On the P4, which has 2 parallel FPU's and an execution trace cache that can issue up to 3 micro-ops per clock to feed it (assuming this is repeatable code). At 1.4 GHz that would be 2.8 Gflops for x87 code and 5.6 Gflops for single-precision SSE code and 2.8 Gflops for double-precision SSE2 code.

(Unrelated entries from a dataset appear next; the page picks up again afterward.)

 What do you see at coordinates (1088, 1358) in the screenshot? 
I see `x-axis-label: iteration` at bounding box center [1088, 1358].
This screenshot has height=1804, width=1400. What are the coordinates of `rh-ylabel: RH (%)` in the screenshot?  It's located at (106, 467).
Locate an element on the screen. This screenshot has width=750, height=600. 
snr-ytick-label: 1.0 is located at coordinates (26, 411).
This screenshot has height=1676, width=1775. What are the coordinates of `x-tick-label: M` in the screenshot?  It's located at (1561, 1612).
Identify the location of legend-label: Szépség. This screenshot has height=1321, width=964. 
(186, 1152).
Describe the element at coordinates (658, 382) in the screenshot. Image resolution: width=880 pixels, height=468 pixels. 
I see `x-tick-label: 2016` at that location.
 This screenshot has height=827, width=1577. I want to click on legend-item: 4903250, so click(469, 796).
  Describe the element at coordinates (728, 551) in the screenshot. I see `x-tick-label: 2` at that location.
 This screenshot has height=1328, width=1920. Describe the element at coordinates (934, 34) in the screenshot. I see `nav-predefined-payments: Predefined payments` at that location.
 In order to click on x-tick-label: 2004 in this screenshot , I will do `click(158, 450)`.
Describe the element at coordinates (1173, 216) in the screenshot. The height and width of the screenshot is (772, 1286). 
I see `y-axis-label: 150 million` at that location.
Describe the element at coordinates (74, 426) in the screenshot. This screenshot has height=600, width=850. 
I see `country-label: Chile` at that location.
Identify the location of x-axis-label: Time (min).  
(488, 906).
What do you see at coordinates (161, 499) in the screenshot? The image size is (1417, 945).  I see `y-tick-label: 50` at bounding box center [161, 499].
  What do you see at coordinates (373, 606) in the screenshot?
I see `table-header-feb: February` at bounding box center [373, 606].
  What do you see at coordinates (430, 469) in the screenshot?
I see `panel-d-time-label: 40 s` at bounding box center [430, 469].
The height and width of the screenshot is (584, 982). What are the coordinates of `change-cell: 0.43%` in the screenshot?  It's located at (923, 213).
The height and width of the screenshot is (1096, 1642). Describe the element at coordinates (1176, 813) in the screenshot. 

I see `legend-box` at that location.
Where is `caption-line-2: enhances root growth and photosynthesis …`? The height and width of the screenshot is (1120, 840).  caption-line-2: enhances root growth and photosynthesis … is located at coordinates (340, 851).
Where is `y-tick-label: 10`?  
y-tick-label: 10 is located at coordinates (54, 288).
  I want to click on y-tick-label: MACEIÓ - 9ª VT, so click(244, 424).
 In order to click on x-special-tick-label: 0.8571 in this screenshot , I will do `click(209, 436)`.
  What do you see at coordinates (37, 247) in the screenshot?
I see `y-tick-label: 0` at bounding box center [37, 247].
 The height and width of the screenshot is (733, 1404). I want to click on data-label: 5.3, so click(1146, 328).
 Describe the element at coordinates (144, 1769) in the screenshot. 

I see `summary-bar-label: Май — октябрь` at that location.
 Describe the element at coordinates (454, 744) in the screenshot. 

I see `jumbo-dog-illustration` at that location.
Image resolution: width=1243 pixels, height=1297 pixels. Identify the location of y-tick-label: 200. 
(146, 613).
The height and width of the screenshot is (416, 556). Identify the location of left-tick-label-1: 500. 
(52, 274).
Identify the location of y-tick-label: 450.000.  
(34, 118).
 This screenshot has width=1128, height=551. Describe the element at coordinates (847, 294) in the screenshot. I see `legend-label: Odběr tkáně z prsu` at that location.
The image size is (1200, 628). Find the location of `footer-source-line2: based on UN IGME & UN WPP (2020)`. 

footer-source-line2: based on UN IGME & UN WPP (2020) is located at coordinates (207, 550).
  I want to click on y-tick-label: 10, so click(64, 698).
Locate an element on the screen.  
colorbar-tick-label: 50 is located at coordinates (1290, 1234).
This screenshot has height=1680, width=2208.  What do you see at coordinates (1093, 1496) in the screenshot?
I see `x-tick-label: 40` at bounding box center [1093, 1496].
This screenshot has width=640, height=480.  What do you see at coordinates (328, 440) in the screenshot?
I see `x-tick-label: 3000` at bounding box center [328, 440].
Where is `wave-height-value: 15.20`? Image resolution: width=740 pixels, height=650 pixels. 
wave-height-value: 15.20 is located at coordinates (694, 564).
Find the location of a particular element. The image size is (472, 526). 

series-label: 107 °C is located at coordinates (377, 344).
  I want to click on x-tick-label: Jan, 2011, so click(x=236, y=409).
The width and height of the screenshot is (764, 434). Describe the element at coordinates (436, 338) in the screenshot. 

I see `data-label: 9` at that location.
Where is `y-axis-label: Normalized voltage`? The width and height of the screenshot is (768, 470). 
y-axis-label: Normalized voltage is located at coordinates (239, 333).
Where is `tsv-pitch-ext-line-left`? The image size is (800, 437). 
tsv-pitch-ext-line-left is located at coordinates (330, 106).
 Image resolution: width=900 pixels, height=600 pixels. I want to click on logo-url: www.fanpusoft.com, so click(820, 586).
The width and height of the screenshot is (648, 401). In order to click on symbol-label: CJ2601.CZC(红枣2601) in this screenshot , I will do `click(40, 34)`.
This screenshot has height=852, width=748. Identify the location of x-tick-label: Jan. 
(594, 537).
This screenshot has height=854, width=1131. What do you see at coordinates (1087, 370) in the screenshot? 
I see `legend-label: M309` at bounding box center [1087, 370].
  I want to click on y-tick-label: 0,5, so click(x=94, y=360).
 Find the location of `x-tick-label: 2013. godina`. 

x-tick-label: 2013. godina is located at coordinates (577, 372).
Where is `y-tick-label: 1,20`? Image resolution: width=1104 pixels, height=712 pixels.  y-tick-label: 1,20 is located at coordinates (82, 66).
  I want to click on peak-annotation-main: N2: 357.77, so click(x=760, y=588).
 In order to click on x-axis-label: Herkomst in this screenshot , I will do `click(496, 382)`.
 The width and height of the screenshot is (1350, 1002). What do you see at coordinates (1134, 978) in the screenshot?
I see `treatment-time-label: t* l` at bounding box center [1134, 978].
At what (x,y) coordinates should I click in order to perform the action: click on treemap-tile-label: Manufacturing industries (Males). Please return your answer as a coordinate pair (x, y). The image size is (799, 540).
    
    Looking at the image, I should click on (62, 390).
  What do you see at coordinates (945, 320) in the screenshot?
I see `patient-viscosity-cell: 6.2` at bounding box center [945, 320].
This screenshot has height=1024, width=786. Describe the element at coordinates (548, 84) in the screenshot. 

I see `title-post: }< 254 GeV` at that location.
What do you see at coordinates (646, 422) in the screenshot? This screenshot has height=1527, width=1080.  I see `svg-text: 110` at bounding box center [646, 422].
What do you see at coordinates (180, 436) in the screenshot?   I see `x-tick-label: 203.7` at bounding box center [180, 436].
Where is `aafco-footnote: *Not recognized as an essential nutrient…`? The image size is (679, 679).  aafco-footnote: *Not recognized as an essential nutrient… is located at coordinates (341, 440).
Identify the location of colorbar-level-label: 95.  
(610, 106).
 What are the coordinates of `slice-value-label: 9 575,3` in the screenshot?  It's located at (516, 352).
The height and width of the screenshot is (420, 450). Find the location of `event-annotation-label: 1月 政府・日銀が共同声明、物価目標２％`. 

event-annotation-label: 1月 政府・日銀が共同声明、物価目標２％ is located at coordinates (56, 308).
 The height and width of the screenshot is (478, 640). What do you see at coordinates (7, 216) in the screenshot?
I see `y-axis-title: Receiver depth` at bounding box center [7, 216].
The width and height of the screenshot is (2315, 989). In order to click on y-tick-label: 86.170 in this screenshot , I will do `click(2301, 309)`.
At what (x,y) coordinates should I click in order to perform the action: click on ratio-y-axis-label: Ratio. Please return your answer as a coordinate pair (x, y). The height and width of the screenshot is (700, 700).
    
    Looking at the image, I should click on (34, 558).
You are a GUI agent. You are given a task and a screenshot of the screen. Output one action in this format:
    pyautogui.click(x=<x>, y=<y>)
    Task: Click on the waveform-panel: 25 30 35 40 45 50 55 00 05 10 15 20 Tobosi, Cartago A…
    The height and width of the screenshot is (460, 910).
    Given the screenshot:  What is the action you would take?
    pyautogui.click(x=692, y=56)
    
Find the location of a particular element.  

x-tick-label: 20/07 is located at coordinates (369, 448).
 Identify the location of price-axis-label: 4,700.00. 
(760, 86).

The PPC G4 processor has 1 general FP pipeline (fully pipelined) with a throughput of 1 FP operation per clock. At 1 GHz, that would be 1 Gflop. Not impressive, however, combine that with the AltiVec units which function independently from the conventional FPU and can do 4 or 8 (depending on the variety of your AltiVec instructions) single-precision operations per clock, you get a theoretical 5 Gflops in the case of only 1 AltiVec vector per clock and 9 Gflops in the case of 2 AltiVec vectors per clock at 1 Ghz.
This is all theoretical. I would say it's safe to say that this never, ever happens (the maximum being reached that is).